Guy came down from the mountain where he'd spent the summer and stayed a week at his ancient cabin across the road from our place in Whitney Valley, in eastern Oregon. He got ready to head south about the time migrating birds did, as he did every year. He took care of most of his own needs, but he'd seen more than 75 years and sometimes needed help. He looked wistfully up at the stovepipe emerging from his cabin. He said, "I need to take that pipe down so it won't rust away, and I have to cover the hole so rain and snow don't get in. I got this ladder here," he pointed to an old, homemade ladder against the side of his cabin, "but I don't know about climbing up there."
I said, "I'll take care of that before it rains or snows."
The next day, I helped Guy load his possessions into his pickup, and he drove south, toward warmer country. I motorcycled across the meadows. I improved ditches and set them up for spring. Laura's mother came to visit.
Next time I came in from working on the meadows, I stopped at Guy's cabin. Dark clouds spread across the Western sky toward evening, and a cold breeze warned us of winter. I climbed the ladder to take the stovepipe down.
Partway up, the rung under my right foot broke. I stepped down hard into clear mountain air and hung on with my hands, thinking, "Whoops! This is a dumb time to remember to inspect a ladder closely before I climb."

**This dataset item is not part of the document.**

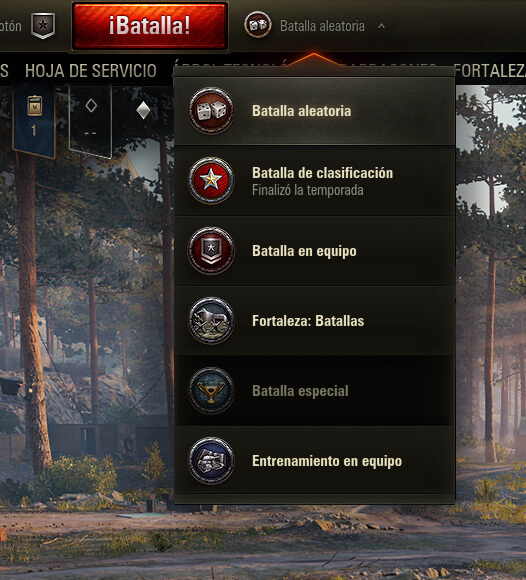Collapse battle mode list via arrow
This screenshot has width=526, height=580.
(x=381, y=26)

My right foot kicked empty air, and my left leg bent sharply and slipped under and pushed hard against the rung above it. I hung there. Because the rung above my left thigh bore down tightly on my thigh, I couldn't push outward far enough to get from under the rung that kept me from pulling myself up. My left leg was so tightly trapped that I couldn't move down, either.
I wasn't hurt. I had a good grip with my hands. My family was in our house right across the road, and they would be glad to help me, so I called. I couldn't see any of them, but I heard Juniper and Amanda playing together and laughing. They laughed a lot. Several people had commented, at various times, "Those girls laugh a lot," and I had agreed. "They're happy and expressing that happiness most of the time." I was really pleased that they were happy children.
As I hung on the ladder, six feet above the ground, I wanted to encourage them, "Be happy and express that happiness in a very quiet manner for a little while, and I'll get your attention, and you'll all come running over and help me get down."
I thought that toward them with intensity. Nothing changed. Hm. Apparently, psychic contact wasn't working. I could hear Laura talking with her mother, Leslie, and sometimes they laughed. They had a lot of catching up to do. They hadn't seen each other for a year. I heard Leslie telling Laura about some bread she made.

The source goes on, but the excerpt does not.